Quelle que soit leur détermination, ces deux hommes se sentiront désarmés face à une jeune femme séduisante nommée Clara. Ancienne junkie, de retour d’un épouvantable enfer vécu au Mexique, elle cherche à se reconstruire et détient, à son corps défendant, de quoi déclencher un scandale phénoménal dans les institutions régaliennes de l’Espagne.

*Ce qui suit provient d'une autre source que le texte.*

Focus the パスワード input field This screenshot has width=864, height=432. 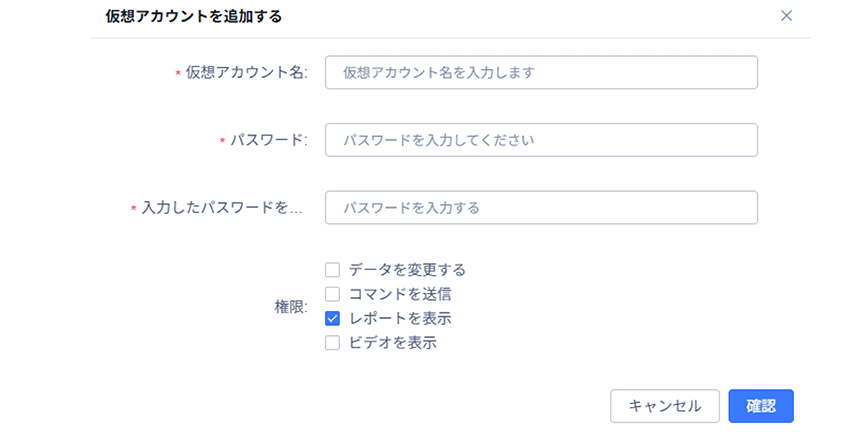[541, 140]
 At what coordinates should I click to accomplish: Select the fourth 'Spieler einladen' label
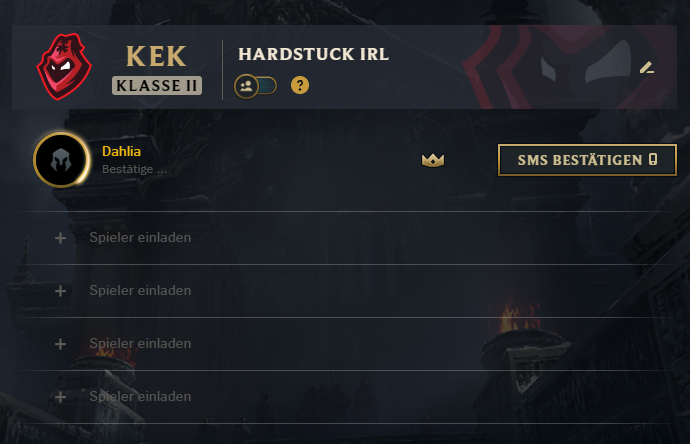tap(140, 396)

Le récit de certaines actions est dérangeant, mais au fil des chapitres, la lecture devient captivante, addictive. Tu éprouveras, lectrice, lecteur, l’envie frénétique de voir les zones d’ombre se dissiper, les pièces du puzzle s’assembler, et de comprendre l’imbrication des actes commis. Tu attendras aussi avec impatience de connaître la fin que l’auteur aura réservée aux protagonistes.
Le langage adopté est en phase avec la vocation de thriller et de polar noir de l’ouvrage. Il laisse par instant place à un lyrisme sombre, pour décrire des lieux qu’on ne peut alors imaginer autrement qu’en noir et blanc. Les personnages sont rongés par leurs craintes, leurs rancunes, ainsi que par leur conscience ou leur absence de conscience du Bien et du Mal. Certaines scènes sont spectaculaires, notamment un face à face haletant entre le tueur et le policier, tous deux leur flingue en main ; un duel virtuel à huis clos dont la dramaturgie n’a rien à envier aux duels de westerns les plus fameux.
(*) Romans de Victor del Arbol déjà lus et critiqués : Toutes les vagues de l’océan, Par delà la pluie, Le fils du père.